### [Request]
Put the lines below into a Markdown table with two columns, "No." for the row number and "Entry" for the line itself, skipping any blank lines. Leave the pictures out of the table.

### [A run of lines]
## start

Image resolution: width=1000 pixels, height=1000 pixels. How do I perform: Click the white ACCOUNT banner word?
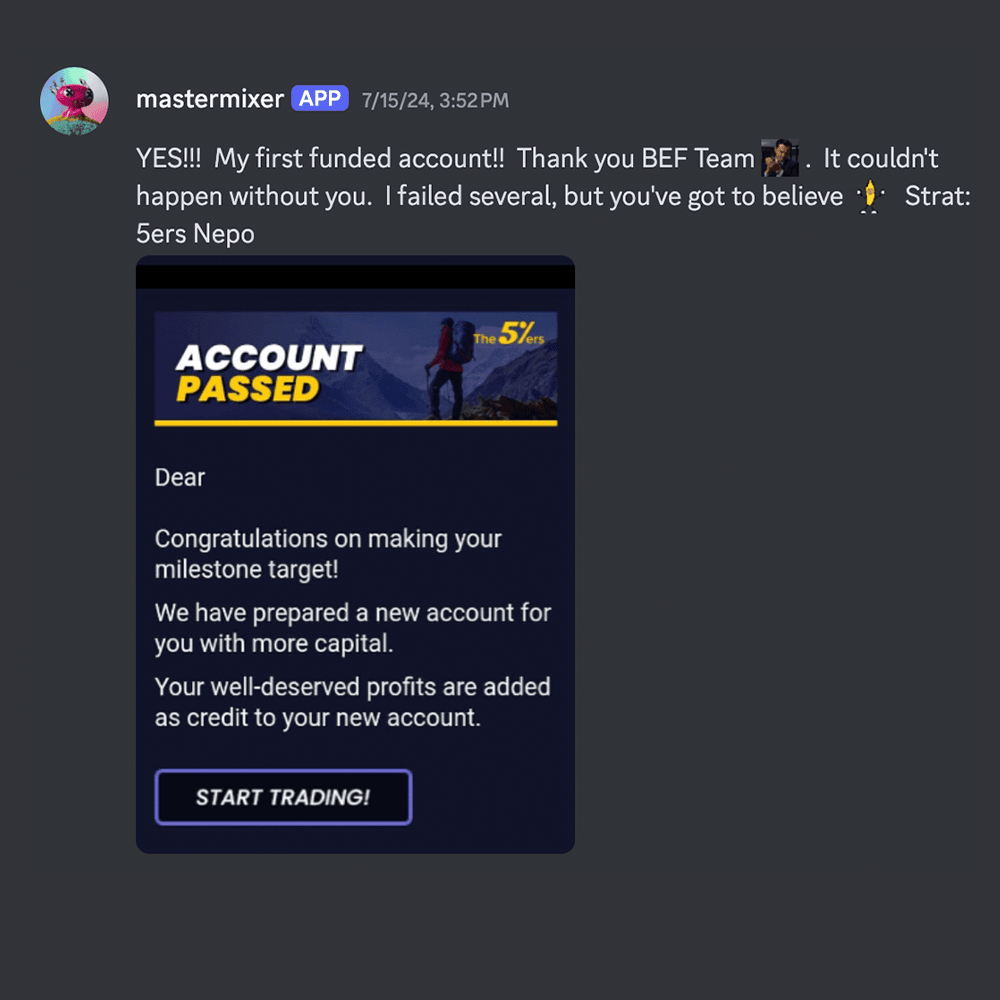[268, 358]
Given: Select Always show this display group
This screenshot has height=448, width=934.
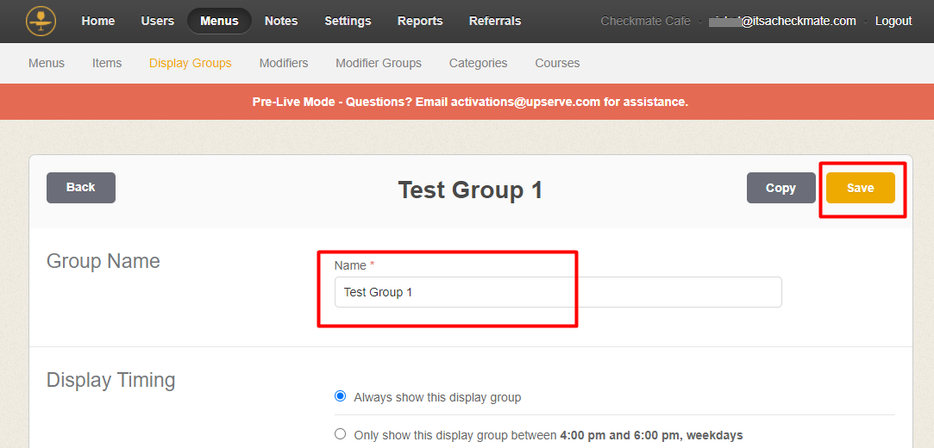Looking at the screenshot, I should coord(340,397).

## end

### [Exercise response]
| No. | Entry |
|---|---|
| 1 | Image resolution: width=1000 pixels, height=1000 pixels. How do I perform: Click the white ACCOUNT banner word? |
| 2 | [268, 358] |
| 3 | Given: Select Always show this display group |
| 4 | This screenshot has height=448, width=934. |
| 5 | Looking at the screenshot, I should coord(340,397). |